In March, a group of state lawmakers began wearing IUDs as jewelry. Well, not real ones. Rather, the earrings and lapel pins were colorful resin replicas of intrauterine birth-control devices. The reason for the bedazzlement: to support a bill that would have funded a program providing certain kinds of contraceptives to women for little or no cost. The measure failed.

“This is the curse of God upon America for our sin of not protecting innocent children in the womb, and part of that curse for our rebellion against God as a nation is that our pregnant women are ripped open.” These were the words of Colorado state representative Gordon Klingenschmitt, who tried to blame legalized abortion for a horrifying crime in March, when a woman attacked a pregnant woman in Longmont and cut her baby out of her womb.

“Violence is never the answer, but we must start pointing out who is the real culprit. The true instigator of this violence and all violence at any Planned Parenthood facility is Planned Parenthood themselves.

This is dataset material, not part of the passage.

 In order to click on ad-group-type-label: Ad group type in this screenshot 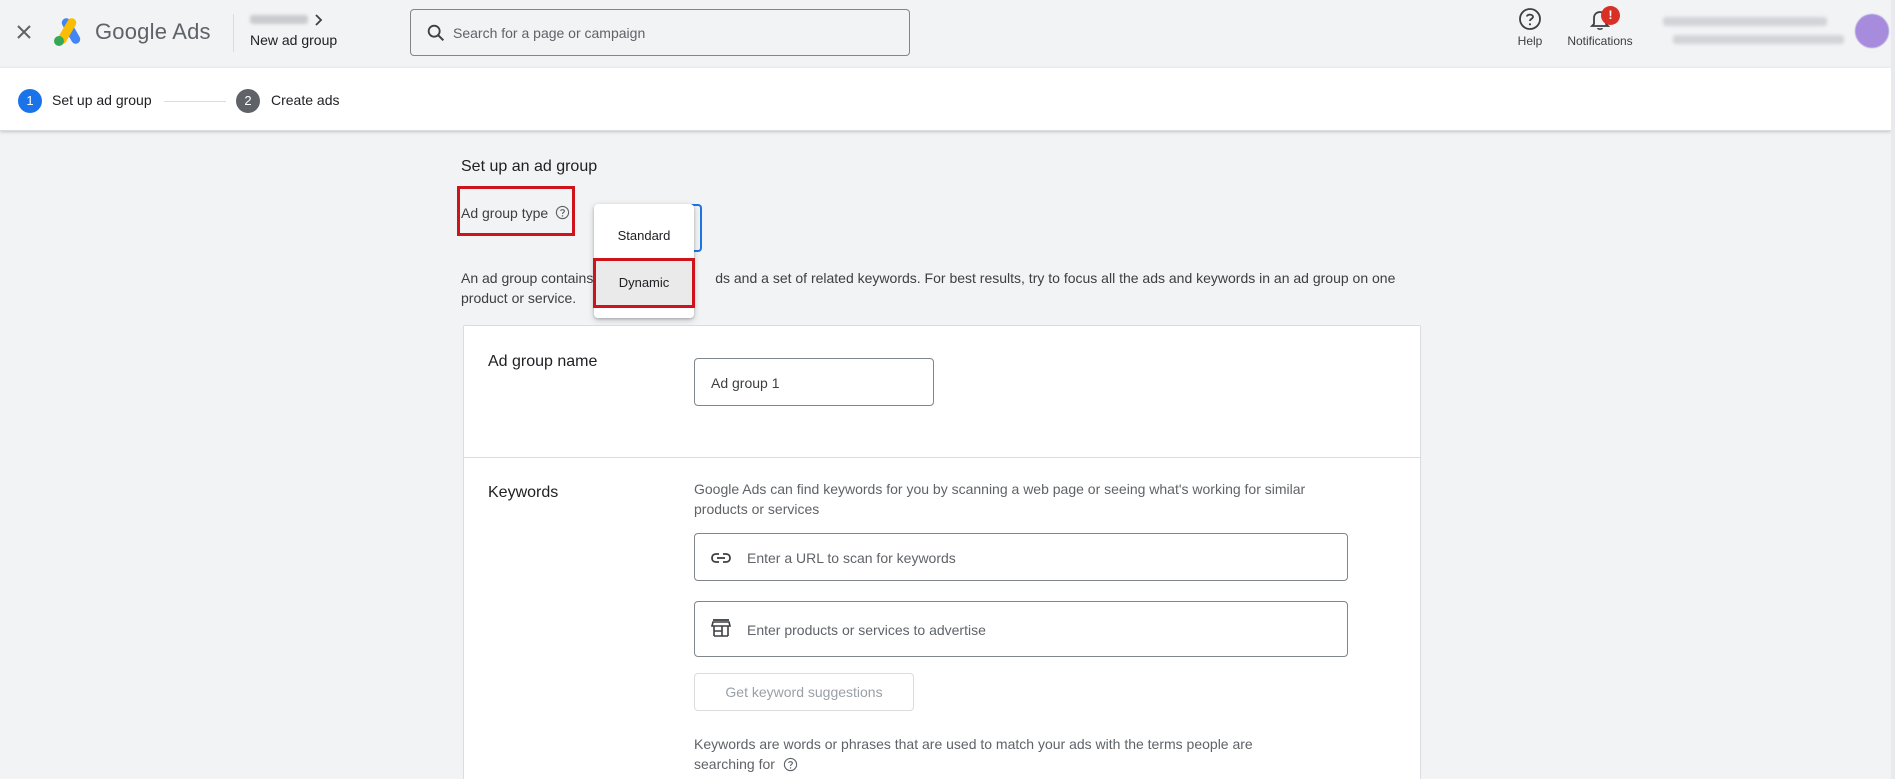, I will do `click(505, 213)`.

Violence begets violence. So Planned Parenthood: YOU STOP THE VIOLENCE INSIDE YOUR WALLS.” Those were the actual words of Representative JoAnn Windholz of Adams County, who posted that sentiment in the wake of the November shooting in Colorado Springs that left three people dead and nine injured.

As we wrote: “What happened to Durango Herald reporter Chase Olivarius-McAllister is both hilarious and appalling. Hilarious because several law enforcers make incredible asses out of themselves. Appalling because it’s indicative of the way too many men treat women in the media and the workforce in general.” In August, La Plata County Deputy Sergeant Zach Farnam had left a voice-mail message for reporter Olivarius-McAllister, but then continued to talk after he thought he’d hung up the phone. As a result, he was recorded saying some not-so-pleasant things, including comments about the reporter’s “giant boobs,” the correlation between fish-and-chips consumption (Olivarius-McAllister is British) and “huge boobs,” and the tendency of people from the U.K. to have bad teeth. The deputy later apologized. The reporter has since left the paper.

In July, police came to the home of Patricia Cameron, a Black Lives Matter activist who lives in Manitou Springs, during the middle of the night, arrested her and charged her with arson. The crime: She had organized a peaceful protest several weeks earlier at Soda Spring Park, during which a Confederate flag was burned on a grill. The protest was held as people across the country reacted to several race-based incidents, including the massacre of nine black parishioners in South Carolina, the political battle over the Confederate flag in that state, and various police-brutality cases. But police said grilling in the park isn’t allowed. Charges against Cameron were later dropped.

Colorado suffered through one of its worst environmental disasters in recent memory when the Environmental Protection Agency accidentally released millions of gallons of mining wastewater into the Animas River. Governor John Hickenlooper, hoping to show that things weren’t all that bad shortly after the spill, made a trip to southern Colorado, where he slugged down mouthfuls of the water. The videos are cringe-worthy, but it turns out that the governor had put a purification tablet into the swill before swallowing. Drinking stuff that causes most of us to recoil has become something of a go-to move for Hickenlooper; back in 2013, he drank fracking fluid in an attempt to demonstrate that it was safer than critics claimed.